:: WORK REQUIRED ::
Copy out verbatim everything from the line containing "The image size" down to the end of the records below, leaving out the pictures.

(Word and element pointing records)
+ + + +

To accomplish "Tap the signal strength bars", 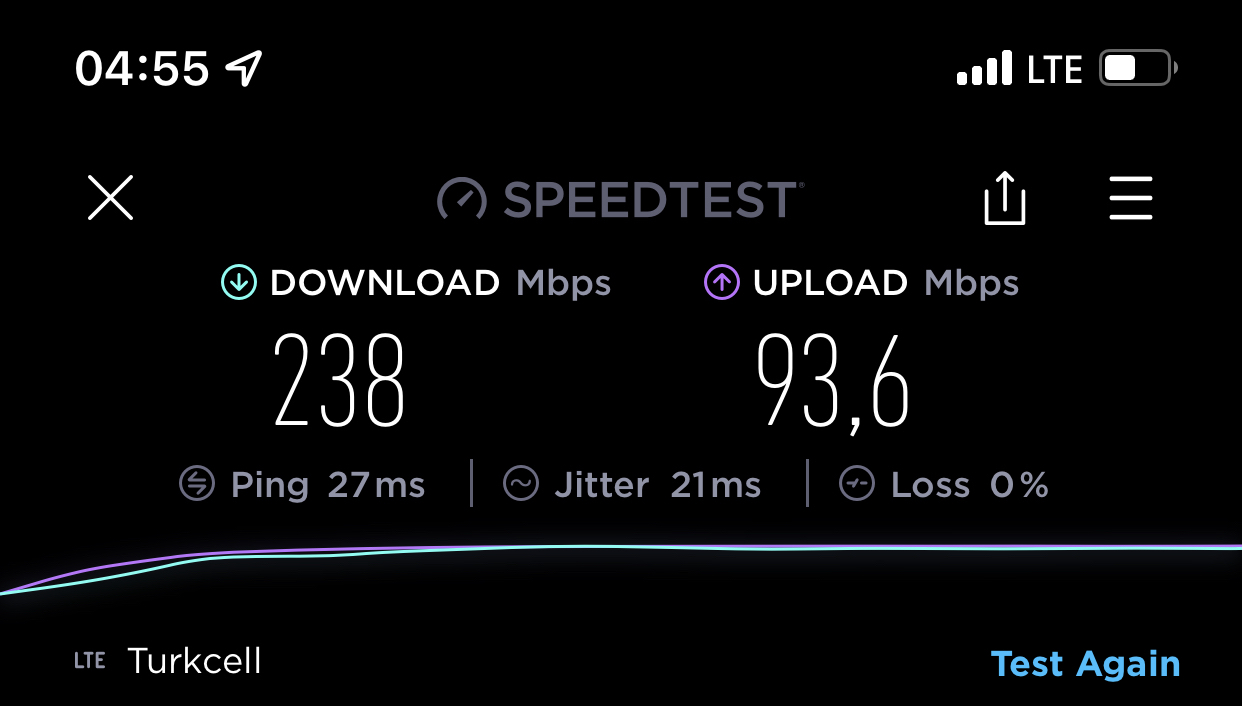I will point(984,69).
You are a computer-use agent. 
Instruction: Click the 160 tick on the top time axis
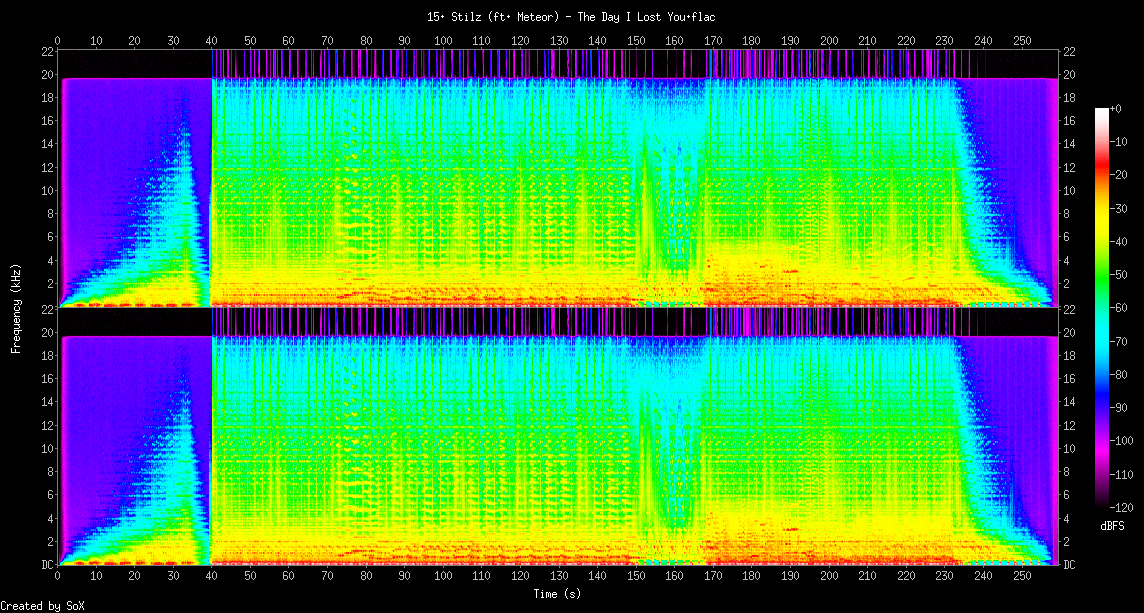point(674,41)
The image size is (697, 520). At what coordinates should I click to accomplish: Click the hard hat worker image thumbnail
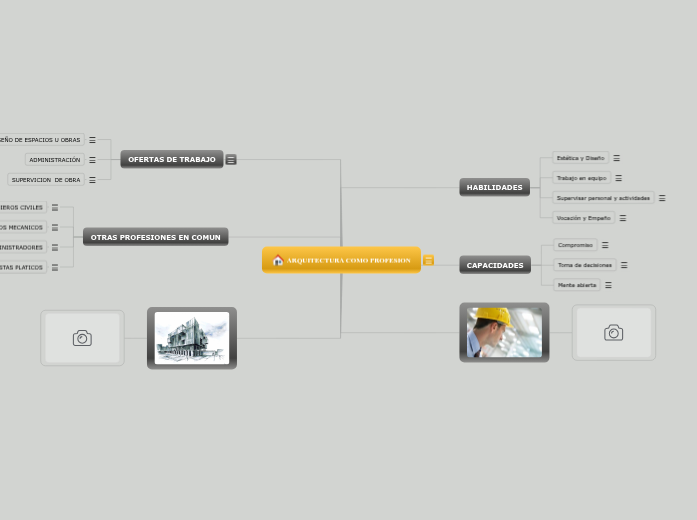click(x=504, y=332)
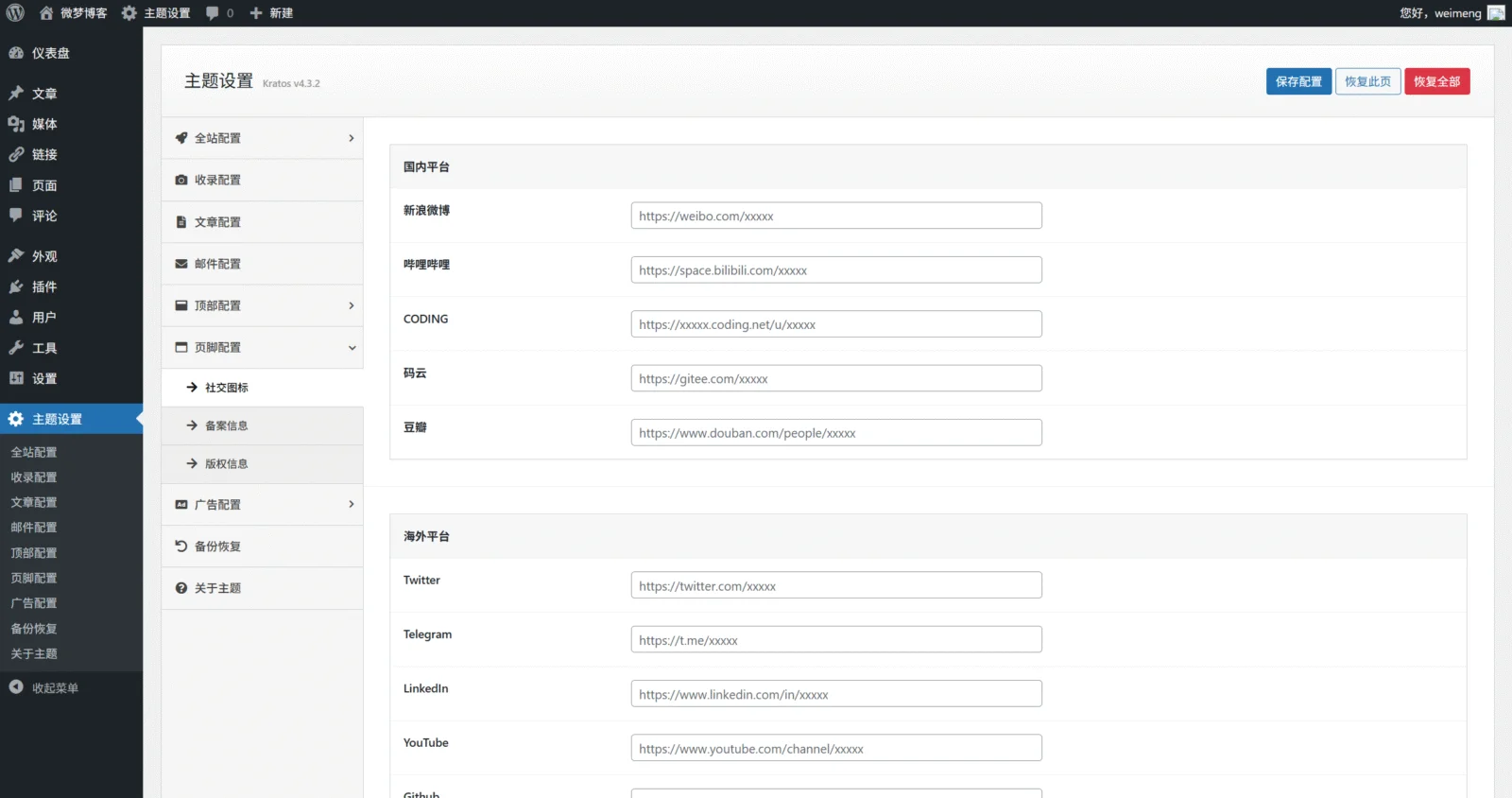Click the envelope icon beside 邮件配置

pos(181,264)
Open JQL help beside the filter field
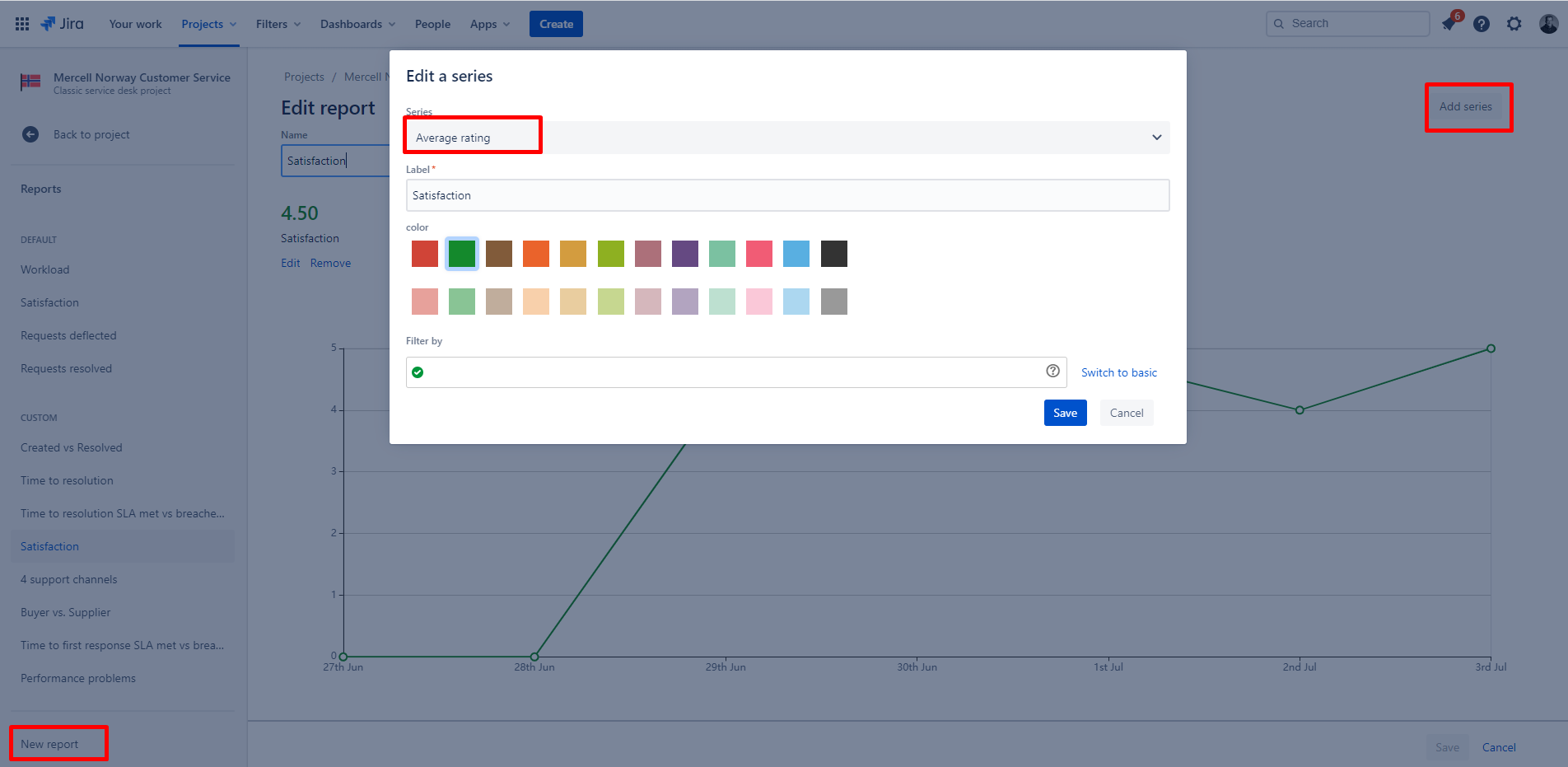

+ + + +

:: COMPLETE OUTPUT ::
The image size is (697, 520). At what coordinates should I click to accomplish: Click the hard hat worker image thumbnail
click(x=504, y=332)
Click the envelope icon beside 邮件配置

pos(181,264)
Open JQL help beside the filter field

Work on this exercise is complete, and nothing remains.